--- EXTRACT ---
......

Sunday, March 29, 2009
Read it and puke
Into my inbox this morning has dribbled a vile little bit of word vomit, courtesy of PETA's aforementioned Holocaust on Your Plate campaign. It's from PETA's blog, and apparently even though they apologized for the ad in 2005, they're not sorry for it anymore and are willing to spend tons of donor money to appeal a ruling banning the campaign in Germany:

Back in 2004, PETA launched our Holocaust on Your Plate (HOYP) traveling display, which juxtaposes images of animals in slaughterhouses and factory farms with images of humans in Nazi concentration camps. The display was inspired by a passage from Nobel-prize–winning Jewish author Isaac Bashevis Singer's book, The Letter Writer: "In relation to them, all people are Nazis; for the animals it is an eternal Treblinka." This struck a chord with one of our Jewish staffers, who proposed the idea of creating a display that he hoped would encourage people to consider that the same mindset that allows the routine and systematic murder of animals also allows the routine and systematic murder of human beings.

......

Entries on finding words and elements
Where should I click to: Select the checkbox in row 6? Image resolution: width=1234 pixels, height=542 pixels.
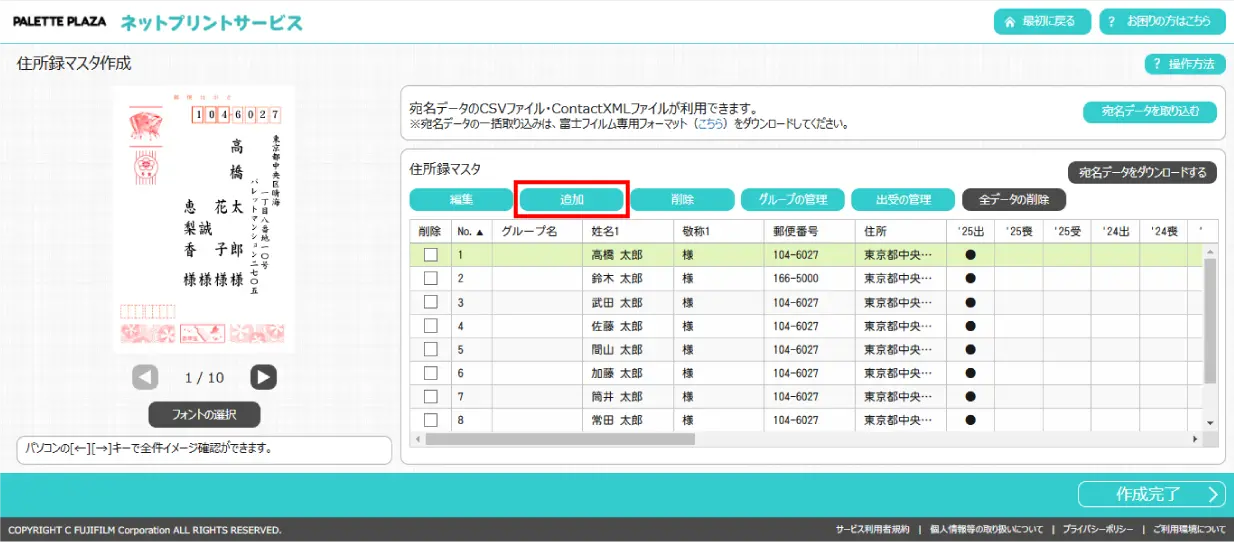point(430,373)
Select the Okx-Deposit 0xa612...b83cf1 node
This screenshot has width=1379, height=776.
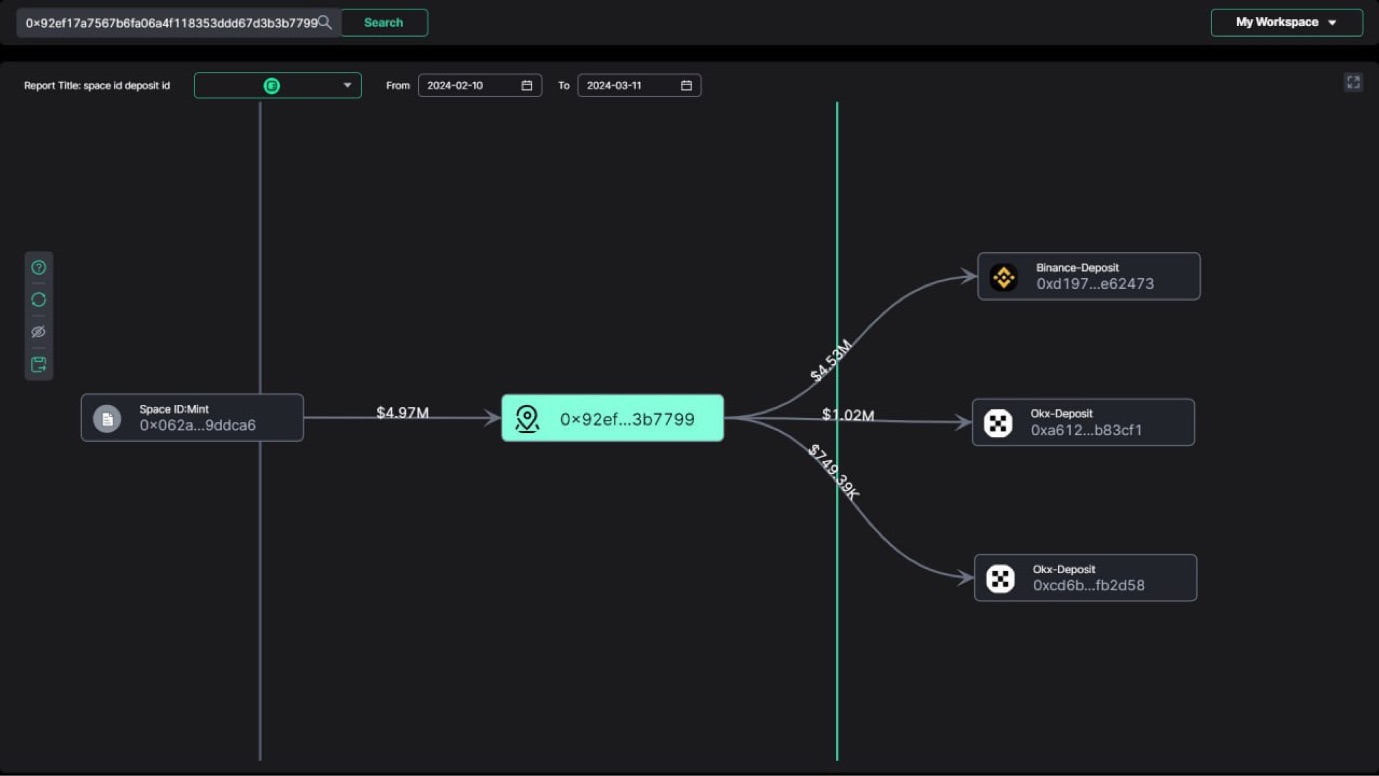[x=1083, y=422]
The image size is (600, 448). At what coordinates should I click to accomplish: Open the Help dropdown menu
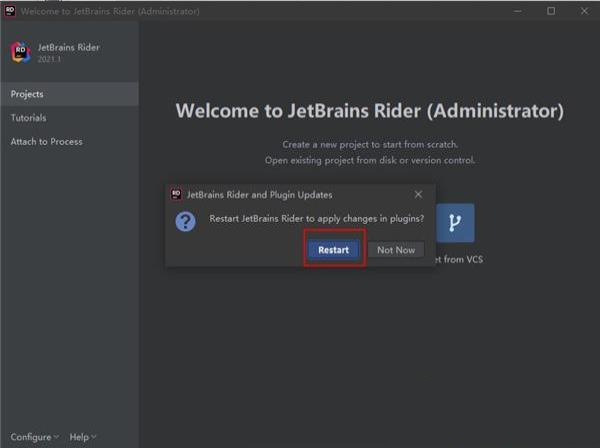point(79,437)

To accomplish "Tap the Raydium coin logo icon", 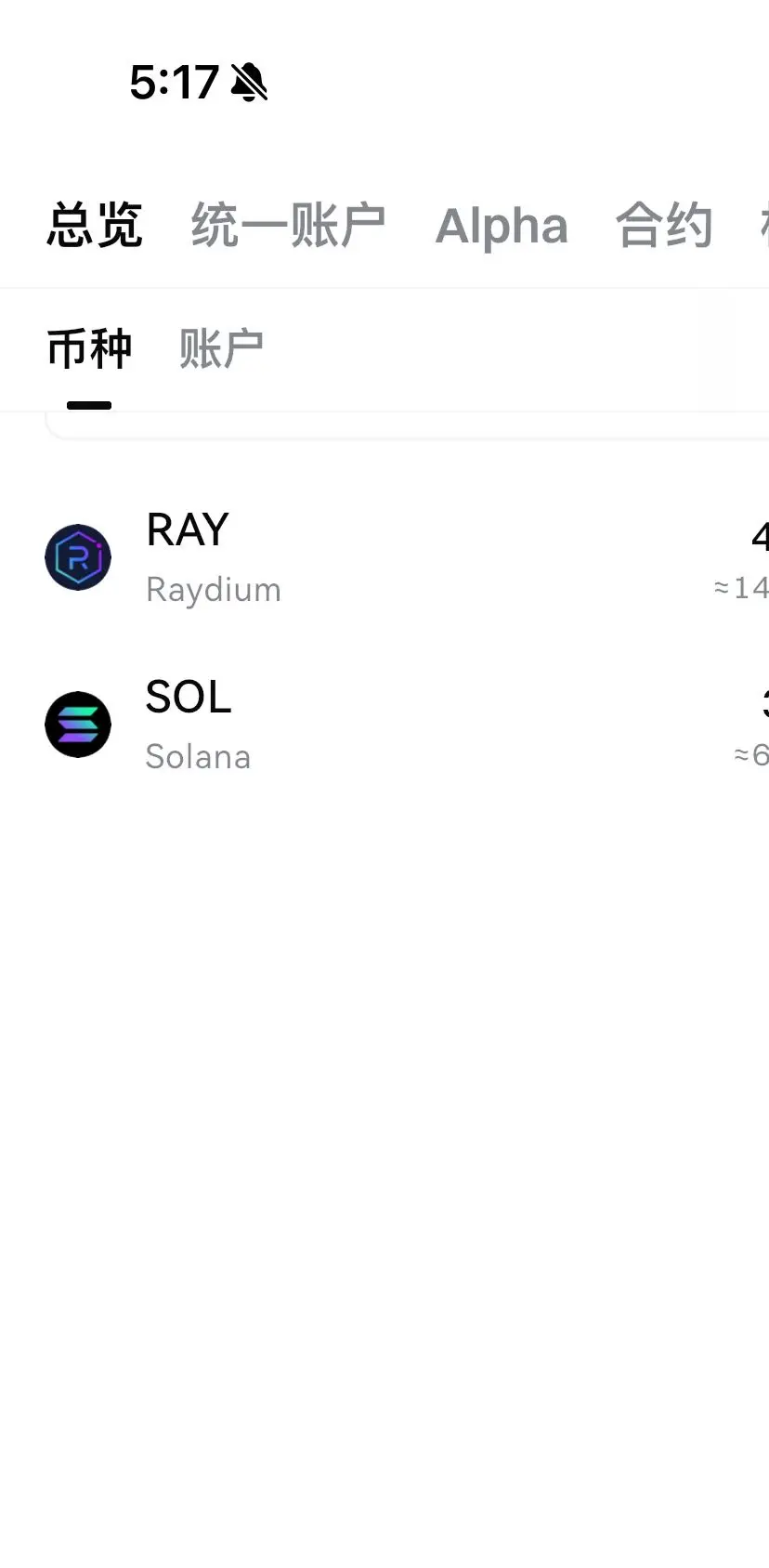I will 78,557.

......

--- GIVEN INSTRUCTION A ---
According to the post on PETA's campaign, in what year did PETA launch its Holocaust on Your Plate traveling display?
--- GIVEN INSTRUCTION B ---
Pull out the passage of the post on PETA's campaign starting with "Back in 2004, PETA" and going on through "of human beings.".

--- RESPONSE A ---
2004

--- RESPONSE B ---
Back in 2004, PETA launched our Holocaust on Your Plate (HOYP) traveling display, which juxtaposes images of animals in slaughterhouses and factory farms with images of humans in Nazi concentration camps. The display was inspired by a passage from Nobel-prize–winning Jewish author Isaac Bashevis Singer's book, The Letter Writer: "In relation to them, all people are Nazis; for the animals it is an eternal Treblinka." This struck a chord with one of our Jewish staffers, who proposed the idea of creating a display that he hoped would encourage people to consider that the same mindset that allows the routine and systematic murder of animals also allows the routine and systematic murder of human beings.